The change can be: (without scala style optimization)
import java.io.BufferedInputStream
import java.io.BufferedReader
import java.io.ByteArrayOutputStream
import java.io.PrintStream
import java.net.InetAddress
import java.net.Socket
import java.io.InputStreamReader
object ReadLines extends App {
val host = "127.0.0.1"
val port = 9090
val socket = new Socket(InetAddress.getByName(host), port)
val in = socket.getInputStream;
val out = new PrintStream(socket.getOutputStream)
// val reader = new DataInputStream(in)
val bufIns = new BufferedInputStream(in)
val reader = new BufferedReader(new InputStreamReader(bufIns, "utf8"));
val baos = new ByteArrayOutputStream
val buffer = new Array[Byte](1024)
val cmd = "get:"
out.print(cmd + "\r\n")
out.flush
val firstLine = reader.readLine.split("\\s")

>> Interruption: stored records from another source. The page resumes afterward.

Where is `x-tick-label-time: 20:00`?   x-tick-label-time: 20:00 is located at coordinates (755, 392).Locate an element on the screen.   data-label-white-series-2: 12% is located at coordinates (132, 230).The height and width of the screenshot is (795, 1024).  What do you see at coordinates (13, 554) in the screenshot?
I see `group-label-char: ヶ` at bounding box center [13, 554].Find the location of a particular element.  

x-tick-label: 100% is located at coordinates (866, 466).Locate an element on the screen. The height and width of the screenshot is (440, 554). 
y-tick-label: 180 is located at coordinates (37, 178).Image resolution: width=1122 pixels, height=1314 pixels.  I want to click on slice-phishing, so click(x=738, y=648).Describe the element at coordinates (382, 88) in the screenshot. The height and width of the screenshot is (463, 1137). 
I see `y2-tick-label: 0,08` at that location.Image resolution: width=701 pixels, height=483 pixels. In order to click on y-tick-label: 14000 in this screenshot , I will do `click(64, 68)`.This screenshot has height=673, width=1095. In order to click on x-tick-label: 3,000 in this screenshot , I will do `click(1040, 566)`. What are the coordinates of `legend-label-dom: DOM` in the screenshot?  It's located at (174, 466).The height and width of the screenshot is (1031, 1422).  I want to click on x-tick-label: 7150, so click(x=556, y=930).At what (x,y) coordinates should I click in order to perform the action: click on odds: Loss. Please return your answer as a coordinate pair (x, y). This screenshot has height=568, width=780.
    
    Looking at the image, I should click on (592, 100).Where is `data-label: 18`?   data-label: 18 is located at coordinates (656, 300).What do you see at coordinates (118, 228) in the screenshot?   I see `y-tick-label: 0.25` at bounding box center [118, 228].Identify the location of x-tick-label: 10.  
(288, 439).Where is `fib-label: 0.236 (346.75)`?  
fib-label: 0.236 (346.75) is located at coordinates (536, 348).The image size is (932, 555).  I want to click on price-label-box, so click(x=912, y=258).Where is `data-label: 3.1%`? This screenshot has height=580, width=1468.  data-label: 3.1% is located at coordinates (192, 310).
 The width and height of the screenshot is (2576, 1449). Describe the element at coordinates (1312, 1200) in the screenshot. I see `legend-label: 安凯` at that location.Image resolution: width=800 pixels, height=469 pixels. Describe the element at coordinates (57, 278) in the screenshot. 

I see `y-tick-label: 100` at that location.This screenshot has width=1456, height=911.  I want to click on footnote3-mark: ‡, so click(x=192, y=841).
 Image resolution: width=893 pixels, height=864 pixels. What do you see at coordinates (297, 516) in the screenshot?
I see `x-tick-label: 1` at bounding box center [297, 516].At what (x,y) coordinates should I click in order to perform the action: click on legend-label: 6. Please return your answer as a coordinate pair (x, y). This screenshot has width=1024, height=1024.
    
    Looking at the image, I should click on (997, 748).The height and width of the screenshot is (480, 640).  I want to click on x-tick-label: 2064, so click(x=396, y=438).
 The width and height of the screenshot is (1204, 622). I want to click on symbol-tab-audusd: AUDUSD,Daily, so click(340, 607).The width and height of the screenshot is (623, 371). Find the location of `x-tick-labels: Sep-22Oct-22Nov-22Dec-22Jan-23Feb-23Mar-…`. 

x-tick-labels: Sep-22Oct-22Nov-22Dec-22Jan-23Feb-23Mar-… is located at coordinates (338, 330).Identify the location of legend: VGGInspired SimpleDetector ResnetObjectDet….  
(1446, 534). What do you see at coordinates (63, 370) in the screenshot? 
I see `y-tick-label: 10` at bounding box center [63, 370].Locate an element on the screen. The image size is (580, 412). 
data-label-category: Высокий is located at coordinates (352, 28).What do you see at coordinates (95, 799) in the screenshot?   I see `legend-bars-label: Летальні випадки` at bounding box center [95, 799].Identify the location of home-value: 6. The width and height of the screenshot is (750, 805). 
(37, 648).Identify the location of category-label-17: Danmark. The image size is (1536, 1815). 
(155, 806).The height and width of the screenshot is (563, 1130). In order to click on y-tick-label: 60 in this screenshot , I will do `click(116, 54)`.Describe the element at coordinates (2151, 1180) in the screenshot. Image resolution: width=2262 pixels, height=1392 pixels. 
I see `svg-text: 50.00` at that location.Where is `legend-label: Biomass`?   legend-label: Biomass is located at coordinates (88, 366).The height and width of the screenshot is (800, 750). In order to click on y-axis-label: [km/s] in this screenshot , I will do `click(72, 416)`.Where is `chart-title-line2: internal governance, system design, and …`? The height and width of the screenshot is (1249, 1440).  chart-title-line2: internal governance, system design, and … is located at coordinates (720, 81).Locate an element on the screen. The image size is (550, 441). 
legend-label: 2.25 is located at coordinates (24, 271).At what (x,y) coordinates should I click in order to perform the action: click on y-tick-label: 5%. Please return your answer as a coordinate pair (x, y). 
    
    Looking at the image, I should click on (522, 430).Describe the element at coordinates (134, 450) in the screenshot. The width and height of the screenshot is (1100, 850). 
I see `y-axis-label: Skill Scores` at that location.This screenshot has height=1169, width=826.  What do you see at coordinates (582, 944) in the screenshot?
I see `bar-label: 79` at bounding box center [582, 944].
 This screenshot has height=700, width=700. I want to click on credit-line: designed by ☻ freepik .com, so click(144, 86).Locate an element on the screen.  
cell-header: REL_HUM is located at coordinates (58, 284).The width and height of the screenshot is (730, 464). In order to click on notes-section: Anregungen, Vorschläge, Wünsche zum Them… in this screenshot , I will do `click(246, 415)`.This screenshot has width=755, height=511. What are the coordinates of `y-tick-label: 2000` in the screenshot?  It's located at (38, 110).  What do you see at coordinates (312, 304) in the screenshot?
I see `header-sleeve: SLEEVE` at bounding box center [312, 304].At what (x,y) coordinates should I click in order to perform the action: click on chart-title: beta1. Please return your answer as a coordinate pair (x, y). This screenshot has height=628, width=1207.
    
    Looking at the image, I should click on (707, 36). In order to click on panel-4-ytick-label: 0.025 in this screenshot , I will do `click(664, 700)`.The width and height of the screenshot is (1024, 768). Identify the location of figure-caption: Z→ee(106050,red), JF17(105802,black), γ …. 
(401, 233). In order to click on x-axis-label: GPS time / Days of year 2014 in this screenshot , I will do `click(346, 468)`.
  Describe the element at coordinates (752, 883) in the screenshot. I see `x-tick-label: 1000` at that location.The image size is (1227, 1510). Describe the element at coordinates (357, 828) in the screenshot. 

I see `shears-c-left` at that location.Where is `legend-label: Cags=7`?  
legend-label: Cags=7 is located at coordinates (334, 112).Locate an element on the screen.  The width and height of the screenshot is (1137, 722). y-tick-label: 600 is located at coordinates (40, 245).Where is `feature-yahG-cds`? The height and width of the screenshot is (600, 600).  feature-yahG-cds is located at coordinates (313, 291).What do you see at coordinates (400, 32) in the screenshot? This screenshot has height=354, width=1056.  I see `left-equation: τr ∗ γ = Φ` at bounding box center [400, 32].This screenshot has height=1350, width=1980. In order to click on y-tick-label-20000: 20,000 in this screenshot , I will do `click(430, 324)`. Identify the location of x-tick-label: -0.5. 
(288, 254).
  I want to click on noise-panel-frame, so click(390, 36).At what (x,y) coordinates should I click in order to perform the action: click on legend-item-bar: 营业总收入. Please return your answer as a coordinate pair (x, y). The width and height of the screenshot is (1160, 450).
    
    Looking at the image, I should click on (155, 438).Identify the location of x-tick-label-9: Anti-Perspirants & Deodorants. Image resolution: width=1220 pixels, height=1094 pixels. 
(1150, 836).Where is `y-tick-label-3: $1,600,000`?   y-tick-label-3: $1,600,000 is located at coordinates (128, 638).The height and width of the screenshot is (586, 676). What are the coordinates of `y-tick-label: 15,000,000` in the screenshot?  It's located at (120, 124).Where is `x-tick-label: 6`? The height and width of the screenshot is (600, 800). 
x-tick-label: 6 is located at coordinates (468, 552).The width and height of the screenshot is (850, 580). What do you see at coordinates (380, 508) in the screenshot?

if (firstLine(0) == "OK") {
def read(written: Int, max: Int, baos: ByteArrayOutputStream): Array[Byte] = {
if (written >= max) {
println("get: " + new String(baos.toByteArray))
baos.toByteArray()
} else {
// val count = reader.read(buffer, 0, buffer.length)
var count = 0
var b = reader.read()
while(b != -1){
buffer(count) = b.toByte
count += 1
if (count < max){
b = reader.read()
}else{
b = -1
}
}
baos.write(buffer, 0, count)
read(written + count, max, baos)
}
}
read(0, firstLine(1).toInt, baos)
} else {
// RAISE something
}
baos.toByteArray()
}
for test, below is a server code:
object ReadLinesServer extends App {
val serverSocket = new ServerSocket(9090)
while(true){
println("accepted a connection.")
val socket = serverSocket.accept()
val ops = socket.getOutputStream()
val printStream = new PrintStream(ops, true, "utf8")
printStream.print("OK 2\r\n") // 1 byte for alpha-number char
printStream.print("ab")
}
}
Seems this is the best solution I can find:
val reader = new BufferedReader(new InputStreamReader(in))
val buffer = new Array[Char](1024)
out.print(cmd + "\r\n")
out.flush
val firstLine = reader.readLine.split("\\s")
if(firstLine(0) == "OK") {
def read(readCount: Int, acc: List[Byte]): Array[Byte] = {
if(readCount <= 0) acc.toArray
else {
val count = reader.read(buffer, 0, buffer.length)
val asBytes = buffer.slice(0, count).map(_.toByte)
read(readCount - count, acc ++ asBytes)
}
}
read(firstLine(1).toInt, List[Byte]())
} else {
// RAISE
}
That is, use buffer.map(_.toByte).toArray to transform a char Array into a Byte Array without caring about the encoding.